Anyway, that’s when I ran the complete scan, and it found at least two or three trojans before the ‘technical error’ forced a restart…

Yes please but run a full scan this time - it may take a while

unfortunately, I am unable to post a Dr. Web log. I have tried several times to run a complete scan, and a ‘technical error’ always happens, prompting the message on the screen with a blue background.

It does an express scan no problem. But in Complete Scan, it will find 1 or 2 trojans than sometime after that, it shuts down.

Do you have a copy of the files that Dr Web stalls on ?

What are your current problems ?

There’s really no problems with the system, but I know there is something in there as I saw it when I first did a Boot Scan…and the spot seems to vary each time where it shuts down.
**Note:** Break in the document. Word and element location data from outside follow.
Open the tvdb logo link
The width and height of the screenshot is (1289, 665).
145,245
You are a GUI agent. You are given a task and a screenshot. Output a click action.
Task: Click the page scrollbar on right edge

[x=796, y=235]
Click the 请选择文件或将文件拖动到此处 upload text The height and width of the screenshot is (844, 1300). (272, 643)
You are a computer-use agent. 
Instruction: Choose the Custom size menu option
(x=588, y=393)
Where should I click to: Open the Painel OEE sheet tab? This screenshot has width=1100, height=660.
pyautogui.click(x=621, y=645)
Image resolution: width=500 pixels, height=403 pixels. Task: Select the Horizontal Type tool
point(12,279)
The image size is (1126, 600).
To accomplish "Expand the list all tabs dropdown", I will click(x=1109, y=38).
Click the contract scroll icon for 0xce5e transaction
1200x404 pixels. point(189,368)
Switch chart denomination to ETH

One time it shut down after scanning 150 000 files…the next time it shut down at 250, 000…i got as far as 430 000 before it shut down again…

i don’t know the files that it stalled on each time…though if yo uwant Icould run another scan and try to catch it… (the scan does take awhile)

Hmm if it was a file infector it should catch more than one on the express scan - so lets deviate a bit now

Download ComboFix from one of these locations:

Link 1
Link 2

* IMPORTANT !!! Save ComboFix.exe to your Desktop

[]Disable your AntiVirus and AntiSpyware applications, usually via a right click on the System Tray icon. They may otherwise interfere with our tools
[]Double click on ComboFix.exe & follow the prompts.

When finished, it shall produce a log for you. Please include the C:\ComboFix.txt in your next reply.

Ok, here is the requested ComboFix log…

======================================================================================================

Well Combofix only found two items and the rest looks OK

What are your current problems

Hmm…well…

Lol. Sorry. Maybe I should do a Boot Scan again and see if it’s still there? Wonder why the Dr. Web complete scan couldn’t finish?

Yes? No?

Until Essexboy returns, it will not hurt to do another boot scan.